**** Exercise data ****

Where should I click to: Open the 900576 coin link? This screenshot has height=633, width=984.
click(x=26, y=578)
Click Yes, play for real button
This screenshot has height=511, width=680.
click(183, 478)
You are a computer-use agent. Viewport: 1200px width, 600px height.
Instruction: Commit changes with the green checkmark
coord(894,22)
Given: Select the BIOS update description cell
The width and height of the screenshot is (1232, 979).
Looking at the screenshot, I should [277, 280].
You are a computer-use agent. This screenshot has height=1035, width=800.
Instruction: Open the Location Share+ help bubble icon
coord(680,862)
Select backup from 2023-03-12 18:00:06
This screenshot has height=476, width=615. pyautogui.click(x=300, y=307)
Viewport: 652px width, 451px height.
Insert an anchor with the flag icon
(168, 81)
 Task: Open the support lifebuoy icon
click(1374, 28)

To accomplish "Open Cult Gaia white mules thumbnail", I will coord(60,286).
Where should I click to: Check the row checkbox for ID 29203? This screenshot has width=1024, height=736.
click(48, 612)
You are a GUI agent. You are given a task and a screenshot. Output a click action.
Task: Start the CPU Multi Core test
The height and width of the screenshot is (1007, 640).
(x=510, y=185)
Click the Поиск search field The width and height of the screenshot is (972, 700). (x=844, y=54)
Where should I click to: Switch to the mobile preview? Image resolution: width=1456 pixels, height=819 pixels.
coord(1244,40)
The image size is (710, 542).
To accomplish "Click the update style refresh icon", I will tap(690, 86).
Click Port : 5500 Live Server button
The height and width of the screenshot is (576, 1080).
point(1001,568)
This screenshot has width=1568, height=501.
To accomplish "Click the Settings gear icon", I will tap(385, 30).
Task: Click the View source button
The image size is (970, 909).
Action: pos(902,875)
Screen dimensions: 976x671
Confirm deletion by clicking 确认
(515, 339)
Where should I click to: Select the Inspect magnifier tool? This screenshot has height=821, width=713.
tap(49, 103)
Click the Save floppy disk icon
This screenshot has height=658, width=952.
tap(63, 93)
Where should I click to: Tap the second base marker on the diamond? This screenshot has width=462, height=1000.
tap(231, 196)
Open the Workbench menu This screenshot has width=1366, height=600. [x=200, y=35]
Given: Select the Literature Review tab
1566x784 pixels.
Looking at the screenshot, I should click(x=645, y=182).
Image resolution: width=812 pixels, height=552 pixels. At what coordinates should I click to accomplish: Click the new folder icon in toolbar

****

● Activity
Repeat the entries above exactly, from the first line through the line containing "This screenshot has width=1568, height=501.".

● Solution for this problem
Where should I click to: Open the 900576 coin link? This screenshot has height=633, width=984.
click(x=26, y=578)
Click Yes, play for real button
This screenshot has height=511, width=680.
click(183, 478)
You are a computer-use agent. Viewport: 1200px width, 600px height.
Instruction: Commit changes with the green checkmark
coord(894,22)
Given: Select the BIOS update description cell
The width and height of the screenshot is (1232, 979).
Looking at the screenshot, I should [277, 280].
You are a computer-use agent. This screenshot has height=1035, width=800.
Instruction: Open the Location Share+ help bubble icon
coord(680,862)
Select backup from 2023-03-12 18:00:06
This screenshot has height=476, width=615. pyautogui.click(x=300, y=307)
Viewport: 652px width, 451px height.
Insert an anchor with the flag icon
(168, 81)
 Task: Open the support lifebuoy icon
click(1374, 28)

To accomplish "Open Cult Gaia white mules thumbnail", I will coord(60,286).
Where should I click to: Check the row checkbox for ID 29203? This screenshot has width=1024, height=736.
click(48, 612)
You are a GUI agent. You are given a task and a screenshot. Output a click action.
Task: Start the CPU Multi Core test
The height and width of the screenshot is (1007, 640).
(x=510, y=185)
Click the Поиск search field The width and height of the screenshot is (972, 700). (x=844, y=54)
Where should I click to: Switch to the mobile preview? Image resolution: width=1456 pixels, height=819 pixels.
coord(1244,40)
The image size is (710, 542).
To accomplish "Click the update style refresh icon", I will tap(690, 86).
Click Port : 5500 Live Server button
The height and width of the screenshot is (576, 1080).
point(1001,568)
This screenshot has width=1568, height=501.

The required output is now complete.